There are a number of benefits to having proper CDD procedures and processes in place, including:

• Protection for the organisation
• Helps when trying to make decisions in the best interest of the business
• Safeguards the organisation from deception and malpractice
• Ensures that the organisation complies with current laws and regulations
• Creates a complete customer profile
• Helps to identify unusual client behaviour that might pose a risk to the organisation

When conducted in the right manner, CDD can create greater awareness, clearer expectations and paint a fuller picture of an individual or entity so that you can make key business decisions easier.

CDD Information

CDD comprises information about an individual or entity. At a basic level, it requires you to collect a customer’s name, address and information about their business.

Such data includes:

Client Information – It is crucial to ensure that any prospective client is who they say they are. You should identify a client by obtaining personal information and data i.e. full name, address, date of birth etc.

Background checks – PEP screenings, sanction checks, adverse media searches. Understanding the nature of an individual and the purpose of an entity can help to determine an overall risk profile and consequently whether or not to take on the business.

Beneficial Ownership – Where the client is an entity, it is important to establish who the ultimate beneficial owner is. This refers to the individual(s) that ultimately owns and benefits from the activities of a person, group of persons or entity; there may be more than one beneficial owner. Such information should be reviewed and updated regularly to ensure that the correct information is kept on file at all times and that any local obligations for recording of the same are met.

Business Relationship – It is important to establish the nature and purpose of the business relationship your organisation is entering into. What is the extent of the organisation’s relationship with the client and what will be its role and responsibilities?

Upon collating this data, the information provided must be verified using supporting official documentation i.e. passports, drivers licenses, utility bills and statutory documents.


The screening process can vary depending on which stage the business is at. The main three screening types are:

On Boarding: Prior to commencing a business relationship, you should establish the identity and business activities of any potential client.

Ongoing: Regular screening of existing business partners or relationships to identify unforeseen issues and ensure that any CDD held remains to be accurate and up to date.

Enhanced: Where a high-risk client is identified, the organisation may determine that enhanced CDD measures are required. Enhanced screening adds a higher a level of scrutiny when it comes to client information, the nature and purpose of the relationship and ongoing monitoring requirements.
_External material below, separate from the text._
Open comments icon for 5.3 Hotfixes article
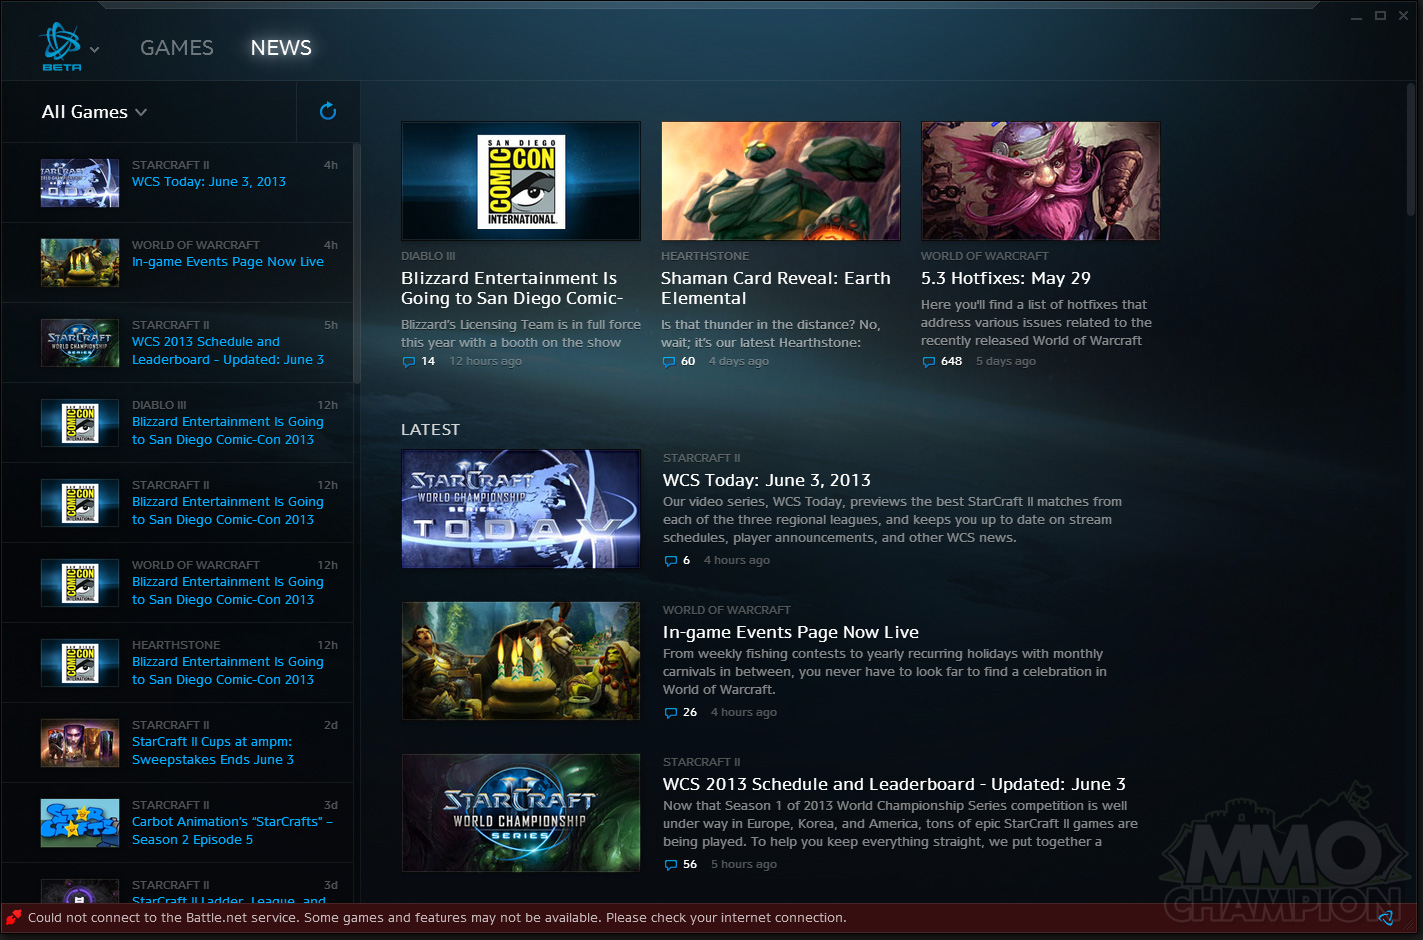The height and width of the screenshot is (940, 1423). pos(928,362)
It can include investigation into a client’s legal matters, source of wealth and source of funds, financial and tax matters, and the ownership and ongoing control of their business.

High-risk clients can include politically exposed persons (PEPs) and sanctioned individuals.


CDD does not start and end at onboarding – you should carry out CDD procedures for the duration of all business relationships and on a regular basis.

Ongoing monitoring enables you to identify any unusual activity that may not have initially presented themselves as suspicious but do now.

It refers to the continuous checking of business activity and transactions to ensure that your understanding of the client and their business matches their behaviour, business and client risk profile. When doing so, be sure to record and keep any relevant documents and information pertaining to any suspicious activity or that, which is needed for CDD purposes.

Do not rush the process and ensure that it is conducted by an individual who is knowledgeable and experienced in order to ensure that it is done efficiently and effectively.